_Provided entries_
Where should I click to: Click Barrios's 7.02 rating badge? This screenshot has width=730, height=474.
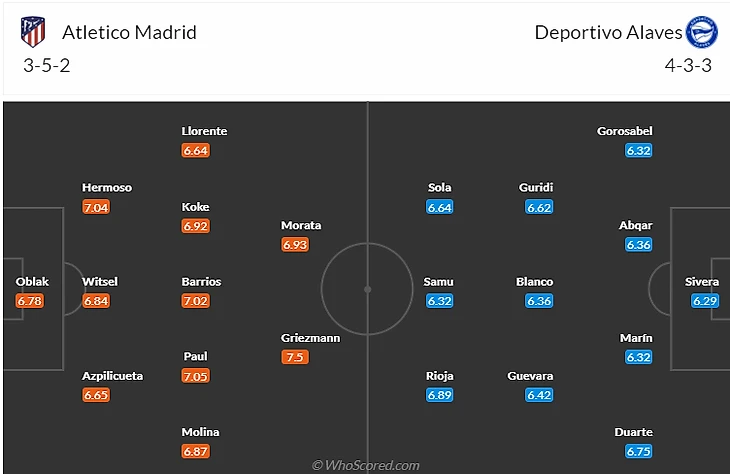click(x=196, y=300)
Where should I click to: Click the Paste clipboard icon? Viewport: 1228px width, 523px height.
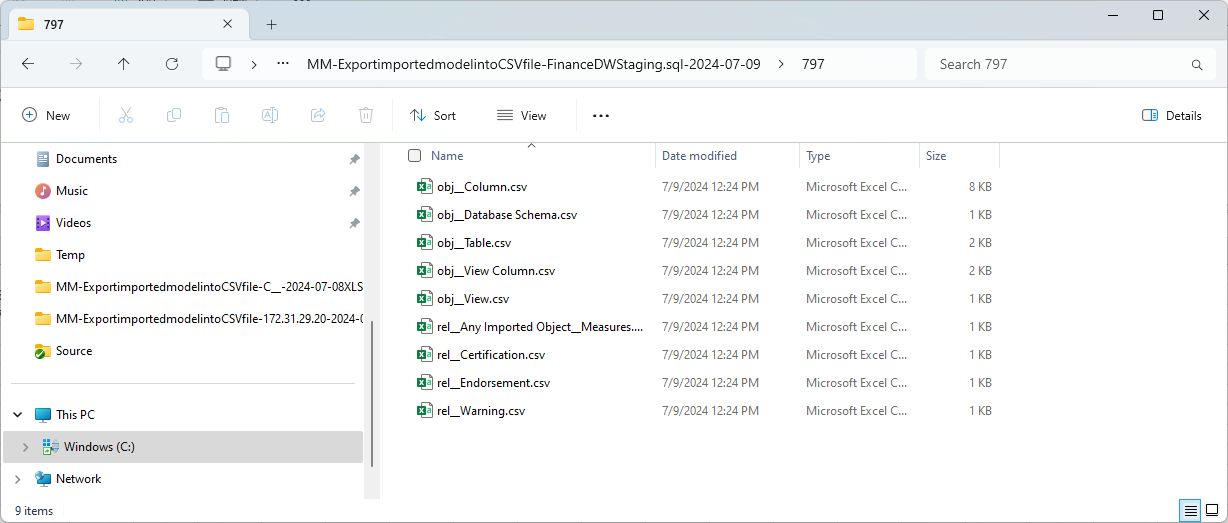pos(222,115)
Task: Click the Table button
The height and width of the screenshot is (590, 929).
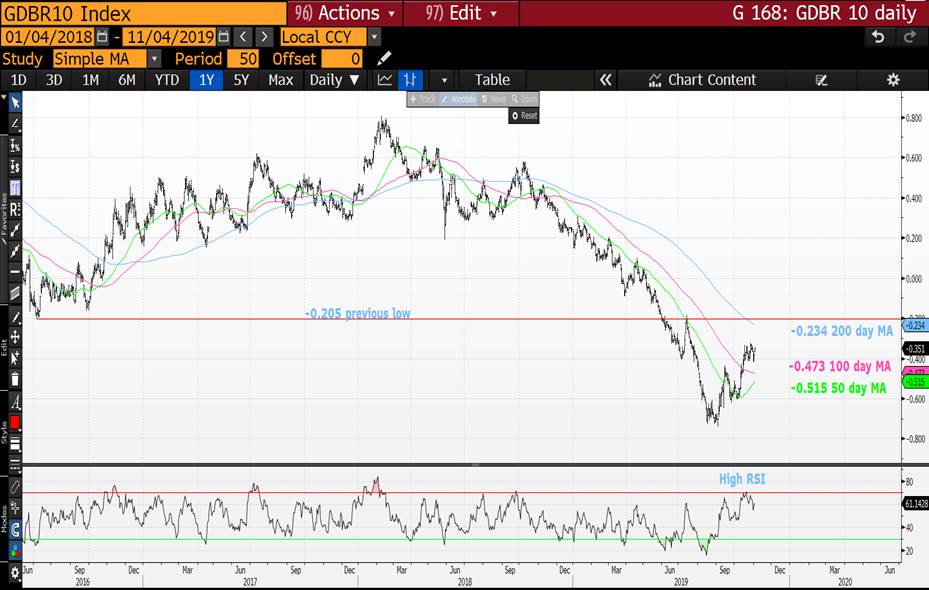Action: (491, 80)
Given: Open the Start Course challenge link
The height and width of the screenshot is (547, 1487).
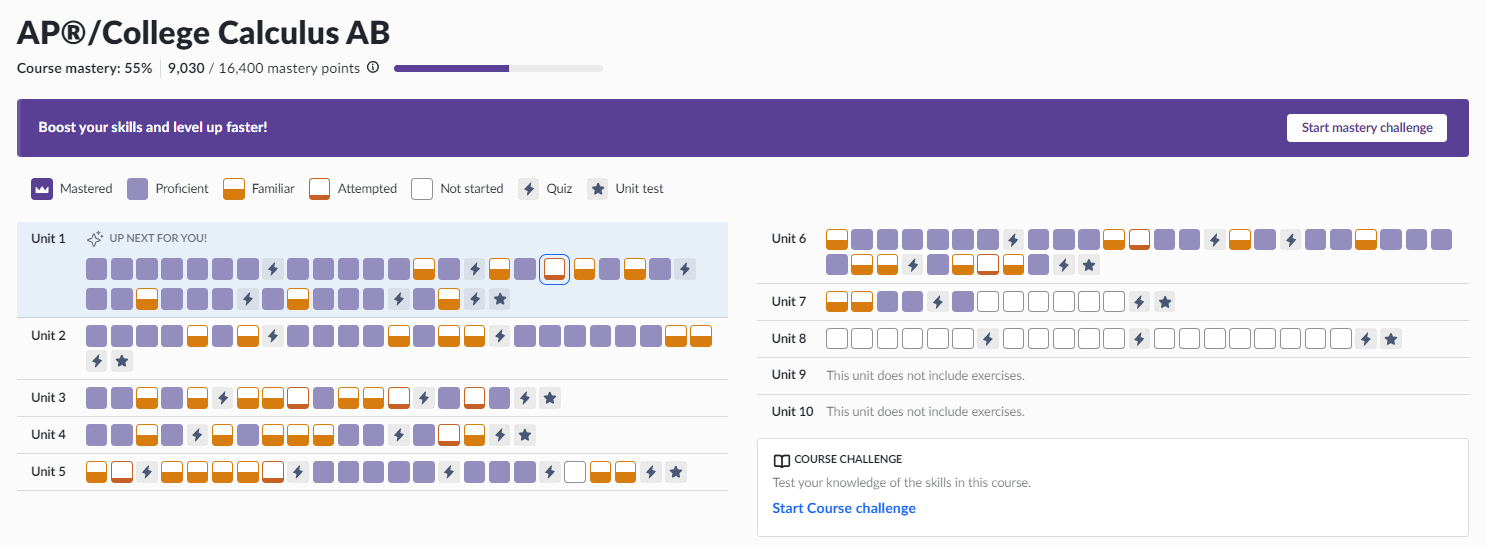Looking at the screenshot, I should [844, 508].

_Work request_
Print the data again word for word, pictures excluded.

_Solution for this exercise_
Where should I click to: Click Barrios's 7.02 rating badge? This screenshot has width=730, height=474.
click(x=196, y=300)
Where should I click to: Click the Paste clipboard icon? Viewport: 1228px width, 523px height.
pos(222,115)
Task: Click the Table button
The height and width of the screenshot is (590, 929).
Action: (491, 80)
Given: Open the Start Course challenge link
The height and width of the screenshot is (547, 1487).
Looking at the screenshot, I should [844, 508].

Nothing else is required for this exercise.